- ASSIGNMENT 1
In the passage about the "Bound 2" video, which 2005 book does Stanley Crouch's remark about rap's cultural contribution come from?
- ASSIGNMENT 2
Repeat everything in the passage about the "Bound 2" video from "Which brings us" down to "not above it.".
*** Opening PASSAGE ***
Here, it also seems important to note, especially so close to that recent Lily Allen debate, that rap videos, even of the lecherous sort, cannot be simply dismissed as “exploitation.” Even an aggressively anti-hip-hop writer like Stanley Crouch has conceded that rap music has allowed for a wider understanding of female beauty: “The national appreciation of full, round buttocks is not only new, but may be the only significant cultural contribution to come out of rap,” he wrote in his 2005 book The Artificial White Man. Though we should also note Tina Fey’s observation, from her memoir Bossy Pants, that all rap-video culture really did was “add to the laundry list of attributes one must have to qualify as beautiful,” including “a Jamaican dance hall ass,” “the hips of a nine year old boy,” “the arms of Michelle Obama,” and “doll tits”; she also notes that “the person closest to actually achieving this look is Kim Kardashian, who as we know, was made by Russian scientists to sabotage our athletes.”
Which brings us back to the “Bound 2” video. It stars and dotes on Kardashian, a figure of constant public ridicule, and affords her a knowingness she doesn’t get to display very often. Why is she someone to mock, exactly? Because she’s on a reality-television show? Because she’s had plastic surgery? Because she made a sex tape? In 2013, why would any of these things be objectionable? Notice how Kanye and Kim are on equal footing (or close to it: Kardashian is topless, though it seems like it’s only a matter of time before we get a John-and-Yoko-style photoshoot with those two), and as a result, Kanye seems more implicated in the crazy concept, not above it.
*** Closing PASSAGE ***
*** Opening PROVIDED INFORMATION ***
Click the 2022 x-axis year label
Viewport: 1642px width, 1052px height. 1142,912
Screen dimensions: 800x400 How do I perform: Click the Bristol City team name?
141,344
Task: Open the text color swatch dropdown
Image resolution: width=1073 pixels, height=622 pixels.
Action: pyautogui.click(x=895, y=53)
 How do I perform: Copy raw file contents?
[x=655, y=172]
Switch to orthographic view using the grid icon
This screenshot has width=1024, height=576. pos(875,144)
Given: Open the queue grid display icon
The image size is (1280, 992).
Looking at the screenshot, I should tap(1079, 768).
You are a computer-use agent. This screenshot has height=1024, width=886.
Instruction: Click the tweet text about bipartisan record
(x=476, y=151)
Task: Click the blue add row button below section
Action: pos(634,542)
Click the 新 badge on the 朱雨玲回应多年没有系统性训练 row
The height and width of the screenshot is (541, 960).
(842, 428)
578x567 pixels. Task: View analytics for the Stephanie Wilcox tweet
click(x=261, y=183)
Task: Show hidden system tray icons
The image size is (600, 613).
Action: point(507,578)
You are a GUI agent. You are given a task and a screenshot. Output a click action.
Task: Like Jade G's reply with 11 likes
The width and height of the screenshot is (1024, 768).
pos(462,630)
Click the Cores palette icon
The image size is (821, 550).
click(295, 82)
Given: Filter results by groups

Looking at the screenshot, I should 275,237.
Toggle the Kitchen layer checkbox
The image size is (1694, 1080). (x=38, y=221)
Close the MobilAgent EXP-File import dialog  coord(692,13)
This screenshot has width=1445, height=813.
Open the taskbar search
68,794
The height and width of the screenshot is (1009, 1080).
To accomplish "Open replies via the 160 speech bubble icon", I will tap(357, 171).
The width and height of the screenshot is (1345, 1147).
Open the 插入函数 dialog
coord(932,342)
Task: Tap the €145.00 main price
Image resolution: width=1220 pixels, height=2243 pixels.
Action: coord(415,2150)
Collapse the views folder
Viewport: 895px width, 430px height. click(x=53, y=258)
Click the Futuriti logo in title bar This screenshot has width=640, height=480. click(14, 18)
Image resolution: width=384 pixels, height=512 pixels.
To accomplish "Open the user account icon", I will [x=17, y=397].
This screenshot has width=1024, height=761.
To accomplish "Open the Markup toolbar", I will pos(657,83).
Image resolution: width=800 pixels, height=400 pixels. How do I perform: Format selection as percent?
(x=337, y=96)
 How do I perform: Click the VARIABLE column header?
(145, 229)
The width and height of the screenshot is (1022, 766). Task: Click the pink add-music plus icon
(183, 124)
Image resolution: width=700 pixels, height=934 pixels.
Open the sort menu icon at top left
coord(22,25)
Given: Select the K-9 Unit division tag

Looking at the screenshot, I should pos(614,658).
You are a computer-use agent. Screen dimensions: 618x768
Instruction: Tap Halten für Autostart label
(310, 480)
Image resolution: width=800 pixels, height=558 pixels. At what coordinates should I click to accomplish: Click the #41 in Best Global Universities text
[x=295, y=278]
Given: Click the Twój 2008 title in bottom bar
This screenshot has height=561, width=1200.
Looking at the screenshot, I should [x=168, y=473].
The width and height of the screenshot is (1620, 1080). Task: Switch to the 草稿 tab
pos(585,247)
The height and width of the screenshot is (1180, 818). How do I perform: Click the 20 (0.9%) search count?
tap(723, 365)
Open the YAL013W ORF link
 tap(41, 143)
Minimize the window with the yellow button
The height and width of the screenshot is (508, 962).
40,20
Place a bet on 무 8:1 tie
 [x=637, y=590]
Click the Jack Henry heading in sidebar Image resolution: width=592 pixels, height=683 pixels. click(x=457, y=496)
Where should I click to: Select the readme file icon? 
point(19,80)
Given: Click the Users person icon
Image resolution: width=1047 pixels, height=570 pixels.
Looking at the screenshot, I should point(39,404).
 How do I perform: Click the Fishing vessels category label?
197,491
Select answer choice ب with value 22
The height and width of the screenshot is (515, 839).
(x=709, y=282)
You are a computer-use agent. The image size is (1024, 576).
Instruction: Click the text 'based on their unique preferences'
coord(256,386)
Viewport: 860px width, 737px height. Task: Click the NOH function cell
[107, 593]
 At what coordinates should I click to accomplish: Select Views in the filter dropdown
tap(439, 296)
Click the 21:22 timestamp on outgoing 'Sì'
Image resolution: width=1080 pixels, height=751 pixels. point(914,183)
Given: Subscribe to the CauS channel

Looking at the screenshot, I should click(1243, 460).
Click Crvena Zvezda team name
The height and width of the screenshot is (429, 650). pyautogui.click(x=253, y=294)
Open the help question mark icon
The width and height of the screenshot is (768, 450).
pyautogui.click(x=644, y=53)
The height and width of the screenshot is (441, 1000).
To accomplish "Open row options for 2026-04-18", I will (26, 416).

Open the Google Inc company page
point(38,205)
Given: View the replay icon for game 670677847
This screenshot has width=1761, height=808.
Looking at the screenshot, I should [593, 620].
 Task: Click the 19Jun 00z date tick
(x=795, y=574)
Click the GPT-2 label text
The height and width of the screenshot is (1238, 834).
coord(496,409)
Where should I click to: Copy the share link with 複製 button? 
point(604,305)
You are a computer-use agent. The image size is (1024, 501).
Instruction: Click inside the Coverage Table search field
*** Closing PROVIDED INFORMATION ***
- YOUR RESPONSE 1
The Artificial White Man.

- YOUR RESPONSE 2
Which brings us back to the “Bound 2” video. It stars and dotes on Kardashian, a figure of constant public ridicule, and affords her a knowingness she doesn’t get to display very often. Why is she someone to mock, exactly? Because she’s on a reality-television show? Because she’s had plastic surgery? Because she made a sex tape? In 2013, why would any of these things be objectionable? Notice how Kanye and Kim are on equal footing (or close to it: Kardashian is topless, though it seems like it’s only a matter of time before we get a John-and-Yoko-style photoshoot with those two), and as a result, Kanye seems more implicated in the crazy concept, not above it.